@anduril-code/compact.md

v0.1.6

Published

13 days ago

Token-efficient, context-aware compression for agent pipelines.

0High
0Medium
0Low

gabe4coding

compact.md

Token-efficient Markdown compression and document intelligence for agent pipelines.

Why compact.md

Markdown has become the lingua franca of AI agents, but it wastes 30–50% of tokens on formatting syntax: table borders, heading markers, repetitive delimiters, whitespace padding. Every token spent on structure is a token not spent on content.

compact.md gives agents a spectrum of strategies for fitting more useful content into a context window:

Lossless compression — compact()/expand() deterministically encode and decode Markdown with zero information loss. expand(compact(md)) === md, always.
Targeted extraction — pull out only the sections an agent needs, with optional truncation limits.
AI summarization — abstractive LLM summaries (~200 tokens by default) for breadth-first exploration of large docs, with results cached so repeated calls are free.

The library and CLI expose the lossless path. The MCP server exposes all three.

Features

Lossless round-trip — expand(compact(md)) === md, always, verified by property tests
30–50% token reduction on typical agent documents (lossless path)
Zero runtime dependencies for the core encode/decode path
Library + CLI + MCP server — one package, three interfaces
Stage-based pipeline — structural, whitespace, dedup, and semantic stages, each independently toggleable
Readable without expansion — compact format is parseable by LLMs even before expanding
Section navigation — list document structure with per-section token counts before loading any content
Targeted extraction — retrieve specific sections verbatim with character/row/item truncation limits
AI summarization — LLM-powered abstractive summaries with docType-aware prompts and in-process caching

Installation

npm install compact.md
# or
bun add compact.md

Quick Start

import { compact, expand, verify } from 'compact.md';

const md = `# Project Status

## Tasks

- [x] Database migration
- [ ] Frontend integration

| Name  | Role    | Status |
|-------|---------|--------|
| Alice | Lead    | Active |
| Bob   | Backend | Active |
`;

const result = compact(md);
console.log(result.output);
// # Project Status
// ## Tasks
// [x] Database migration
// [] Frontend integration
// |: Name, Role, Status
// | Alice, Lead, Active
// | Bob, Backend, Active

const restored = expand(result.output);
// restored === md  ✓

console.log(verify(md)); // true

With options and stats:

const { output, stats } = compact(md, {
  dedup: true,
  semantic: true,
  stats: true,
});

console.log(stats.savings); // e.g. 0.38 (38% fewer tokens)

API Reference

Library

import { compact, compactDiff, expand, pruneLog, verify, createPipeline } from 'compact.md';

`compact(markdown, options?): CompactResult`

Compresses a Markdown string. Returns { output: string, stats? }.

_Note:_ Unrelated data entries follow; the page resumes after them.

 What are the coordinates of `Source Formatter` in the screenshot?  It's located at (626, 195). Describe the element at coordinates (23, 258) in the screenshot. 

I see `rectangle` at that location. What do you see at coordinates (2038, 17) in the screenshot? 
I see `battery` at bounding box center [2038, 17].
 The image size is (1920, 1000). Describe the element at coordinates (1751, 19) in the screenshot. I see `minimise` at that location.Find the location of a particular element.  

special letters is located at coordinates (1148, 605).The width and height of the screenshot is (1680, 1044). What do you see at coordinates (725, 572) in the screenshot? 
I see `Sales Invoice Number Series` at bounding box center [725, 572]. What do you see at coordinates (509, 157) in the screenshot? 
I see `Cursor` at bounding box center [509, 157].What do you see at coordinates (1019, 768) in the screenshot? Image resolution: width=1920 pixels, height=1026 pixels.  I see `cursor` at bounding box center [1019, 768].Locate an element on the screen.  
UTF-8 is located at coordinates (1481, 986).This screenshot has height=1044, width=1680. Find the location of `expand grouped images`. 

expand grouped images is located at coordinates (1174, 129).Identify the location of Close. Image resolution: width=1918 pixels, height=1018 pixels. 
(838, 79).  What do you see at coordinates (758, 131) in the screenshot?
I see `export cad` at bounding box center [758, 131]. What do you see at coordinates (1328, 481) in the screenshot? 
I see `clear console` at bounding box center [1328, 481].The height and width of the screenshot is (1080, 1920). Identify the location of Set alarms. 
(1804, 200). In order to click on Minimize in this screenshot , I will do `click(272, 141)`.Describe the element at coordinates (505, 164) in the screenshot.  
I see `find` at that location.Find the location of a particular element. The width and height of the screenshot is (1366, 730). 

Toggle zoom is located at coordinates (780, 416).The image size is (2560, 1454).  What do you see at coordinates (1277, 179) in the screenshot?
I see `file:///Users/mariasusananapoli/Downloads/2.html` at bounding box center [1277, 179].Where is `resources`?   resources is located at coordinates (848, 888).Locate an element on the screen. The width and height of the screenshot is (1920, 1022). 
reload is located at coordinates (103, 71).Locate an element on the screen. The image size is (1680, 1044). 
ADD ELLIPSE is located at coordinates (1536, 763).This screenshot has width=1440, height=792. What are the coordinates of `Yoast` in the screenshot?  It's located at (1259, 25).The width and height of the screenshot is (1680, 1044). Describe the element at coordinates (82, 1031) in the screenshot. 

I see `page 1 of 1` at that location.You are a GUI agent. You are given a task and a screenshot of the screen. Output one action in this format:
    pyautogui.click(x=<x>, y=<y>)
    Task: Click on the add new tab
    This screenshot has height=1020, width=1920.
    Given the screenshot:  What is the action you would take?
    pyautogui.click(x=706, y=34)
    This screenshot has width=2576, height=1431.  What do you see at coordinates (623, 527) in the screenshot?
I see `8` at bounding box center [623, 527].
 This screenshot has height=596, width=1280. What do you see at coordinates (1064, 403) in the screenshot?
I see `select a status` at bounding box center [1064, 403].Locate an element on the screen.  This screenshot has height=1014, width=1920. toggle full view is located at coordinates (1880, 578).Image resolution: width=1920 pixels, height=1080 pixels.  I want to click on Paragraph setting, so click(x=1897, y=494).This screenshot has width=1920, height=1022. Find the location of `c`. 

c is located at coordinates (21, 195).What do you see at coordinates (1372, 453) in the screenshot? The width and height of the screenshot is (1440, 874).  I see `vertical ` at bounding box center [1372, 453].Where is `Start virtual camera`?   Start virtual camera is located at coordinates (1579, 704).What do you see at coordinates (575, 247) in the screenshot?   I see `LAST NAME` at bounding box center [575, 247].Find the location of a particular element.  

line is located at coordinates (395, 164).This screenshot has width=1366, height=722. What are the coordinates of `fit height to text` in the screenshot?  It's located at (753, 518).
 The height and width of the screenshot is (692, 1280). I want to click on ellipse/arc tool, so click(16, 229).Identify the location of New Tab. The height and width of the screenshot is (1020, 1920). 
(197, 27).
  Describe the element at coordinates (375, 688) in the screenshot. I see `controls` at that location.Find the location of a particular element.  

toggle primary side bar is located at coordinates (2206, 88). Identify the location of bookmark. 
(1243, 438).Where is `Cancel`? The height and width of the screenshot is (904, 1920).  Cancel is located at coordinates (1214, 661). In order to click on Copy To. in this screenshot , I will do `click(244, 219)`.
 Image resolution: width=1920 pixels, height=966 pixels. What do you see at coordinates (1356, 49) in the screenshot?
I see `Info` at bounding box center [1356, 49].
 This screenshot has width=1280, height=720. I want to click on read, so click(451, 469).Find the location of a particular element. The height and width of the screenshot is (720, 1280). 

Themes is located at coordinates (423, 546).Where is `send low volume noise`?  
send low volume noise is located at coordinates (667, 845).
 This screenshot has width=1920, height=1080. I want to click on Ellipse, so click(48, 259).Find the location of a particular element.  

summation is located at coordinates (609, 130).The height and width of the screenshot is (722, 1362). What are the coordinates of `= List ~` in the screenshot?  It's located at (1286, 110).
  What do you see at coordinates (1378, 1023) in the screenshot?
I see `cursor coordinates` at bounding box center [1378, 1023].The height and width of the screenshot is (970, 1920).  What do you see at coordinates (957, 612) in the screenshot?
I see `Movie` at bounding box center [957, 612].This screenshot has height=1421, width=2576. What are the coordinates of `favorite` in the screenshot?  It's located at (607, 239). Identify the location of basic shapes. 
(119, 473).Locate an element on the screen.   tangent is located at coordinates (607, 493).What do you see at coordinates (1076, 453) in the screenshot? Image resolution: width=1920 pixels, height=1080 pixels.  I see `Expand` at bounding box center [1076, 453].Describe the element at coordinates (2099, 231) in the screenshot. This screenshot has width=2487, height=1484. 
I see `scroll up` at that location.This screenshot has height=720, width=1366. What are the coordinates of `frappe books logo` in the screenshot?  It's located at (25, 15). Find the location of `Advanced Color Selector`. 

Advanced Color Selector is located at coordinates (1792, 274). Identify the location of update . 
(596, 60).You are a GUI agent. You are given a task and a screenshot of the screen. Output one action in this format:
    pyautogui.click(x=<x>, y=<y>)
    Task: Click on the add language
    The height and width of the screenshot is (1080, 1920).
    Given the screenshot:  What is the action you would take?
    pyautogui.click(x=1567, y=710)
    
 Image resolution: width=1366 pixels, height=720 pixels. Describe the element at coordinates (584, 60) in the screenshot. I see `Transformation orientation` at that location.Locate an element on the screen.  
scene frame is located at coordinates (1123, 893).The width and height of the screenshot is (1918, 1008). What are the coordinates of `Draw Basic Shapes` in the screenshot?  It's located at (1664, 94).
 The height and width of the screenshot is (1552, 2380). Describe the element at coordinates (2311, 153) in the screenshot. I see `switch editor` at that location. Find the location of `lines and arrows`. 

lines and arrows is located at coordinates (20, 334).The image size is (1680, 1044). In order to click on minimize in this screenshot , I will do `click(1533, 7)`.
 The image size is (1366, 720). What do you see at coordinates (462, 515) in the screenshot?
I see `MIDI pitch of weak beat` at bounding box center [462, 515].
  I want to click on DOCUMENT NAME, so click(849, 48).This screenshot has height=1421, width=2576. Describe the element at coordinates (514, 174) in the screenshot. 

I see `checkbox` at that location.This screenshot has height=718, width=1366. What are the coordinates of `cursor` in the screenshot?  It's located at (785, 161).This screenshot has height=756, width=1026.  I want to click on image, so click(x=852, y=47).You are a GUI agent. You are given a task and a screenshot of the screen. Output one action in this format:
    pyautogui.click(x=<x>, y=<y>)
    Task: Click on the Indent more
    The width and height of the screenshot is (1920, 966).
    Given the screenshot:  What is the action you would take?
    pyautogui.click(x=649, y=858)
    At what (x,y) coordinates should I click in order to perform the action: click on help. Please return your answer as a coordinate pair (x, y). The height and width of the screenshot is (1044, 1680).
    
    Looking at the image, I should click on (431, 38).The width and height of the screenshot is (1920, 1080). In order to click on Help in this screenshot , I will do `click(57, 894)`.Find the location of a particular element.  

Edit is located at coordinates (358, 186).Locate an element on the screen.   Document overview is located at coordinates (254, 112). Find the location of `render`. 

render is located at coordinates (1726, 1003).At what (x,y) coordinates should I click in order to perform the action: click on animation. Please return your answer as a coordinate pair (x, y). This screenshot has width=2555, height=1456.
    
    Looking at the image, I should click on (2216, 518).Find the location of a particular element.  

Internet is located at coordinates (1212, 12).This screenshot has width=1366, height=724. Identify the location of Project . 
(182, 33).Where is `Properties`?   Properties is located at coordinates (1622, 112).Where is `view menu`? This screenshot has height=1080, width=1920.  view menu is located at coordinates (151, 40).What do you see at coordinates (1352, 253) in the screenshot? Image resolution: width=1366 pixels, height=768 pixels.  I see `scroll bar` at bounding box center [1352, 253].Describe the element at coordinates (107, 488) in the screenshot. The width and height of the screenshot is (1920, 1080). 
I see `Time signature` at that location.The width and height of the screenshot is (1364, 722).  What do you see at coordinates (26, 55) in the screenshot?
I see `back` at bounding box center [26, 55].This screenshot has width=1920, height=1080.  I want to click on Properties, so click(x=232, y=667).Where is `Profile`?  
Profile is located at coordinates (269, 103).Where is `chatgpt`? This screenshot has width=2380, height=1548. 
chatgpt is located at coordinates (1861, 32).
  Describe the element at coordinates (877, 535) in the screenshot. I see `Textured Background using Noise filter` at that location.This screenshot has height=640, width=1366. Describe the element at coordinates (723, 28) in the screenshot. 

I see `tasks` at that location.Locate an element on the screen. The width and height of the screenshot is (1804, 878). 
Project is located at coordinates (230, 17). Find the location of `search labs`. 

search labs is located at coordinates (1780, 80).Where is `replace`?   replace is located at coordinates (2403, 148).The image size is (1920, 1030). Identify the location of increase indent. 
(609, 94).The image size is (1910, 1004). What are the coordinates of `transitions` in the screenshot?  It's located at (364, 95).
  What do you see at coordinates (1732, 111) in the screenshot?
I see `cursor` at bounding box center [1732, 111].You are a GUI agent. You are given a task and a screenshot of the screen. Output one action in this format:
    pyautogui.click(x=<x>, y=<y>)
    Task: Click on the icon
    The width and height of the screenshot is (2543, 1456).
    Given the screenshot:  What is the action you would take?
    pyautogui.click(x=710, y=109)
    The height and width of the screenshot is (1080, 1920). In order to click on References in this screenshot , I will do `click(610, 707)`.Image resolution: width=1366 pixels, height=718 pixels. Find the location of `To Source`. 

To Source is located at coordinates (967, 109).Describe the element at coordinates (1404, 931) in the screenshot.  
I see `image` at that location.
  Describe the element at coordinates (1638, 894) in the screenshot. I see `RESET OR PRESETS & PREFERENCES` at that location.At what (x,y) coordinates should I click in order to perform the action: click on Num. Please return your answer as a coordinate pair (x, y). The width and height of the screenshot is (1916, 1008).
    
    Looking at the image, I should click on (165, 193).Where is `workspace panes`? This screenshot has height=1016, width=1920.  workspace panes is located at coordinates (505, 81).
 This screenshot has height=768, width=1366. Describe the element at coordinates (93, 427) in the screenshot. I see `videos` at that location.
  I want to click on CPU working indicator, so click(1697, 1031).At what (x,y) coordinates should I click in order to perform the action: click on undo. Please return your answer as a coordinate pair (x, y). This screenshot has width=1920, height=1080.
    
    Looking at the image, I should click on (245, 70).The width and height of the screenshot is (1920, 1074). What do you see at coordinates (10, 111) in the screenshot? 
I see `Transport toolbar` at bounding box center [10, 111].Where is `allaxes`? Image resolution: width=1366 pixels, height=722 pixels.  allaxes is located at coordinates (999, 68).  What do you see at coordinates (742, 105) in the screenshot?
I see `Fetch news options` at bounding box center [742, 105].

| Option | Type | Default | Description | |---|---|---|---| | dedup | boolean | false | Enable deduplication stage (dictionary substitution for repeated substrings) | | semantic | boolean | false | Enable semantic stage (strip redundant markup, normalize unicode punctuation) | | keepComments | boolean | false | Preserve HTML comments (stripped by default) | | onlySections | string[] | — | Keep only the listed heading sections | | stripSections | string[] | — | Remove the listed heading sections | | unwrapLines | boolean | false | Join soft-wrapped paragraph lines into a single line | | tableDelimiter | string | "," | Cell delimiter used in compact table rows | | versionMarker | boolean | false | Prepend %compact.md:1 version header | | stats | boolean | false | Compute and return token-saving statistics |

`expand(compactText, options?): string`

Expands compact.md format back to standard Markdown.

| Option | Type | Default | Description | |---|---|---|---| | tableDelimiter | string | "," | Cell delimiter used when reading compact table rows |

`verify(markdown, options?): boolean`

Returns true if expand(compact(markdown)) === markdown.

`compactDiff(diffText, options?): string`

Compresses unified git diff text (lossy, one-way). Useful for PR review and change analysis.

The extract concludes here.